When I encounter the perfume-bathers, I do the same thing (mostly in elevators). “My god, what stinks? Jeez, who’s filtering Joe’s Bargain Scent through the showerhead? Wish I had remembered my gas mask.” Avoid eye contact with the offender, who will be boring holes into you with her eyes.

Another favorite of mine are the people who won’t let you exit a train. They’ll block the door, trying to push on. My informal survey indicates that Asian and Eastern European/Russian women do this mostly. Again, I’m a big guy, and I’m going to get off the train before you get on. I square my shoulders and exit, and I will force you to move for me.

Ah, public transportation…nothing else like it!

Pair Of Morons, Number Too Many To Count: Side-by-side, or fast-moving. PICK ONE.

Whilst riding the escalator: Walk left. Stand right.

It’s not that hard people! They even have little signs every ten or twenty feet along the escalator handrail to remind you of those simple principles. Evidently, those people are illiterate.

To the OP: Don’t get a car. At least with mass transit the morons are usually just nuisances. When people commute by car there’s a chance the moronic behavior of others can kill or injure you, or at least hold you up for 20 extra minutes because they’ve never seen someone changing a flat before.

In South Korea, the escalators have a neat little yellow line painted down the middle of the escalator steps to divide the fast lane (left side) from the standing lane (right side).

Preach it. I’ve gotten to the point where my main reason for wanting to leave NYC is the mass transit. How about when I’m standing there at 8:15 in the morning, tired, barely hanging on, and someone gets up from her seat about two minutes before we get to the next stop…and just stands there in front of it instad of offering it to any number of passengers who have a long rid and want to sit down? Why would anyone voluntarily get up out of her seat long before the train’s about to stop anyway? Being the first one off the car doesn’t give you more than a two-second advantage, if that…

And buses are SO MUCH WORSE. The pattern of riding buses around here is to stand as close to the front as possible so that each new rider has to squeeze past your giant ass to get to the huge empty space that is the back half of the train. And what does each new rider do? Stand as close to the front as possible. Repeat until the bus is so full that all new riders just squeeze past half the riders to stand somewhere in the middle with their crotches pressing against me.

* _Supplied information_
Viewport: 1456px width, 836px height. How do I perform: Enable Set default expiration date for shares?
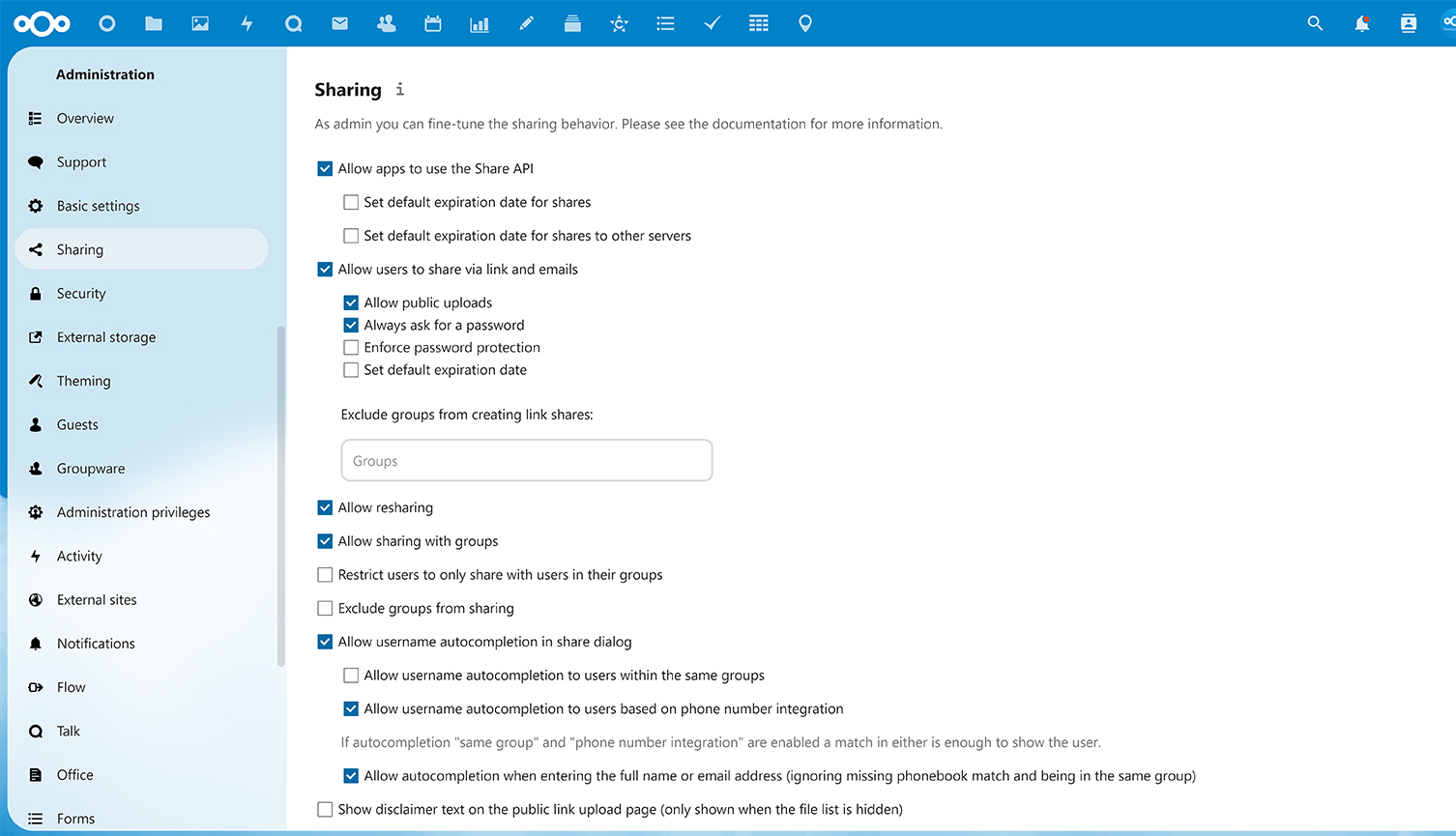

* _What is required_
Continue the forum thread about rude riders on public transit from its last sentence. The listing plays no part in what comes next.

* _Output below_
I swear, one of these days I’m going to have a claustrophobic panic attack. I’m already more germophobic than I used to be, and I blame the gross things I’ve seen and experienced on NYC mass transit.

I only ride the DC metro like twice a year, but even I know that you cannot afford to wait politely for people to get off the train before you get on, or vice versa. There’s a very small window of opportunity, and when those doors close, they close . I’ve always understood it to be an accepted part of metro “culture” that you push your way on, and push your way off. It’s just how it’s done.

What I hate is that here in LA, the MTA actually removed the signs that once spelled that concept out so clearly. All it takes is one person standing on the left side to screw things up, and it inevitably will happen even when that individual can clearly see that everyone else is standing to the right.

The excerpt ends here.